Problem set:
- 1) List every artist named in the Ariete biography as someone she featured with in 2021.
- 2) Output the part of the Ariete biography between "After her first" and "certified double platinum.", inclusive.
- 3) Check each statement against the Ariete biography and answer yes or no, quoting the words that decide it: (a) She began playing the guitar at age eight. (b) She reached the live shows of X Factor. (c) Her debut EP, Spazio, was certified platinum.

Text block:
## begin

Arianna Del Giaccio (born 27 March 2002), known professionally as Ariete, is an Italian singer–songwriter.

Early life and career 
Del Giaccio was born in Anzio. At age eight, she started playing the guitar and after a few years, the piano. She then began writing and composing her first pieces. In 2019, she participated in the thirteenth season of the Italian talent show X Factor, qualifying for the first stages of selection, but being eliminated in the "Bootcamps". In August 2019, she released her first single, "Quel bar", followed by the single, "01/12," released in December of the same year.

After her first two independent releases, Del Giaccio was contacted by Italian producer Andrea Bomba, who invited her to open the musical event Rock in Roma. In 2020, she signed a recording contract with the label Bomba Dischi, with whom she released her debut EP, Spazio. It has been certified gold. On September 16, she released the single "Tatuaggi" in collaboration with the Italian music group Psicologi, a certified platinum. In November 2020, she released her second EP, 18 anni, also certified gold. In 2021, she featured in multiple songs by various artists, such as Alfa, Novelo, Tauro Boys, Bnkr44 and Rkomi, earning platinum with the latter for the song "Diecimilavoci". On 3 May, she released the single "L'ultima notte", also used in a commercial for Algida and certified double platinum.

## end

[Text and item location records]
## begin

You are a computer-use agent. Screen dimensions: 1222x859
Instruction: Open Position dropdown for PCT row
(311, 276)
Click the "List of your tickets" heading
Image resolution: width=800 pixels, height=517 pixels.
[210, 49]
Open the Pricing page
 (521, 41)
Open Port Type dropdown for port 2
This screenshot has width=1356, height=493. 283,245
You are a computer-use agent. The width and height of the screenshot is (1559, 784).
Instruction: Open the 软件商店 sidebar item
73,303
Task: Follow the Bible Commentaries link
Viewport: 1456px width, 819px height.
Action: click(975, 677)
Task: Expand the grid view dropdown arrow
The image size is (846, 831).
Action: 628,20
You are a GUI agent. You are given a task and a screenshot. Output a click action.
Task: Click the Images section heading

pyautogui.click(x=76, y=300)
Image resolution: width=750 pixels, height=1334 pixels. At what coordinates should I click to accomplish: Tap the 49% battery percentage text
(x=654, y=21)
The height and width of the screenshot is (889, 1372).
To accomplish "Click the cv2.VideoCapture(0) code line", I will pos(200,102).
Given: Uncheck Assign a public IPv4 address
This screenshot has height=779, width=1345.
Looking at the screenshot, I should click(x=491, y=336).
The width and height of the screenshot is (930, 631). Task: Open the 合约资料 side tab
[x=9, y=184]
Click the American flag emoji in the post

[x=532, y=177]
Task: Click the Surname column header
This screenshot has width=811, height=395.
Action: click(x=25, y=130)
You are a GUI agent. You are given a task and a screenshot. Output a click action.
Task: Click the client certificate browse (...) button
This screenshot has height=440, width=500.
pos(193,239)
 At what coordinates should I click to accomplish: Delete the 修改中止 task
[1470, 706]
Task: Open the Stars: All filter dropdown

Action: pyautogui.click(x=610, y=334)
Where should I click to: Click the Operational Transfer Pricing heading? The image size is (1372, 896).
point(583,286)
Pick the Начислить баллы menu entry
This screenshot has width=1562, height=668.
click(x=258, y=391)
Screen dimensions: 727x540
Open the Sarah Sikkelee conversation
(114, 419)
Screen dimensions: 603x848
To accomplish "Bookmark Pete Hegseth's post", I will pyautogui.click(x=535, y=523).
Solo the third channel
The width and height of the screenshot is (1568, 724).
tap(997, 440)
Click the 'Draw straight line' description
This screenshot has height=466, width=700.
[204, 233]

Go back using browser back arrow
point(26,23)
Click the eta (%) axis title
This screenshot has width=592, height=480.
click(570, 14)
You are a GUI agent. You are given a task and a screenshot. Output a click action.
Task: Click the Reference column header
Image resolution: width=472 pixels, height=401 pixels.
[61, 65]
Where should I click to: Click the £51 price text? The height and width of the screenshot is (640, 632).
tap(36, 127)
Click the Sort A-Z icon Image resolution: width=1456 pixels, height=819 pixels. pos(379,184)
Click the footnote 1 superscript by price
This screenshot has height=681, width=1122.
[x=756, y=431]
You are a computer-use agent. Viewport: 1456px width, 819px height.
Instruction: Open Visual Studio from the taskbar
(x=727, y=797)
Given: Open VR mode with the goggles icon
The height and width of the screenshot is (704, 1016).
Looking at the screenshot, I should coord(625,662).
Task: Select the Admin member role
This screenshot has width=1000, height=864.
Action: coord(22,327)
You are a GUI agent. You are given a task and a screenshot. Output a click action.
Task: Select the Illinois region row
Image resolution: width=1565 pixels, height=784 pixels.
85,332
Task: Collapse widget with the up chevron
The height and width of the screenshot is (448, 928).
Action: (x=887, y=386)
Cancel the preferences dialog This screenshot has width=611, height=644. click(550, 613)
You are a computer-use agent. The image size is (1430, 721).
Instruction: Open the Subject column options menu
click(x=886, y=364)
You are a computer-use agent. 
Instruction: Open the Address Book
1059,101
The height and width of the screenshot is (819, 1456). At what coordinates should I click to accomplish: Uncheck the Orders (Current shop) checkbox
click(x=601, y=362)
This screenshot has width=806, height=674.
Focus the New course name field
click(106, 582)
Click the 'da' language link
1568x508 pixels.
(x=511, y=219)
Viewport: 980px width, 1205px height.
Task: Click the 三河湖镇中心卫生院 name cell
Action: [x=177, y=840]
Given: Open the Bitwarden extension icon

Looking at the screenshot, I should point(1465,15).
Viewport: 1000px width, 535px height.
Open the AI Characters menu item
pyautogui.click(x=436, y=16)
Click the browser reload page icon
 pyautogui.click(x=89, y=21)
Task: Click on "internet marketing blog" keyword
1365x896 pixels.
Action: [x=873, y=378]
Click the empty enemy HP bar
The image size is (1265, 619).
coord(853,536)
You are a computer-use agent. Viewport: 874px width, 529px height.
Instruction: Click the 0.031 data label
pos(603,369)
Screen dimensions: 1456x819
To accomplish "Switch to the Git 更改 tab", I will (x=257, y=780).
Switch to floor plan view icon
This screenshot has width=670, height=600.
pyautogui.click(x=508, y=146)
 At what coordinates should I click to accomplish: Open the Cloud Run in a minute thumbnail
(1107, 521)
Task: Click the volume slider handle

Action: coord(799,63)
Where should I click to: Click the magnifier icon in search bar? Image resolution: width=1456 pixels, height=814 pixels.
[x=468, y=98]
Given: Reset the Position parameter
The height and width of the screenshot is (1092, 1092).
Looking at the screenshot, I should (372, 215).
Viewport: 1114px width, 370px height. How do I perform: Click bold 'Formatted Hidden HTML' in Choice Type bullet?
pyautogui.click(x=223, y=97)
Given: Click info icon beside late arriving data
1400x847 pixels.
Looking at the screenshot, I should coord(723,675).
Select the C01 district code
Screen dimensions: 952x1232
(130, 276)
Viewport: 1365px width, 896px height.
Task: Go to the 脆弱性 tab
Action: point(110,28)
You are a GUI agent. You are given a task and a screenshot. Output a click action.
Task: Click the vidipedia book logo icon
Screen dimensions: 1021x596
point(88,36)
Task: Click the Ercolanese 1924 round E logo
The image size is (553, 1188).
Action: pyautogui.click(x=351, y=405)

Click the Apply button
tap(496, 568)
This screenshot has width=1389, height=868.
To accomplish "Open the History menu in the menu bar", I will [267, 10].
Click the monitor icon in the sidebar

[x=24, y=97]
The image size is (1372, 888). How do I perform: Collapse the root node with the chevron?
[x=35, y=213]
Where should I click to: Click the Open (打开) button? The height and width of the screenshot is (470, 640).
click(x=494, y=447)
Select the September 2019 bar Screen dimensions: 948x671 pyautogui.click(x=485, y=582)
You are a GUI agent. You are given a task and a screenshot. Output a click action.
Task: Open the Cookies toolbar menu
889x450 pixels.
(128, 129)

## end

Solutions by task:
- 1) Alfa, Novelo, Tauro Boys, Bnkr44, Rkomi

- 2)
After her first two independent releases, Del Giaccio was contacted by Italian producer Andrea Bomba, who invited her to open the musical event Rock in Roma. In 2020, she signed a recording contract with the label Bomba Dischi, with whom she released her debut EP, Spazio. It has been certified gold. On September 16, she released the single "Tatuaggi" in collaboration with the Italian music group Psicologi, a certified platinum. In November 2020, she released her second EP, 18 anni, also certified gold. In 2021, she featured in multiple songs by various artists, such as Alfa, Novelo, Tauro Boys, Bnkr44 and Rkomi, earning platinum with the latter for the song "Diecimilavoci". On 3 May, she released the single "L'ultima notte", also used in a commercial for Algida and certified double platinum.

- 3)
(a) Yes: "At age eight, she started playing the guitar"
(b) No: "being eliminated in the "Bootcamps""
(c) No: "It has been certified gold."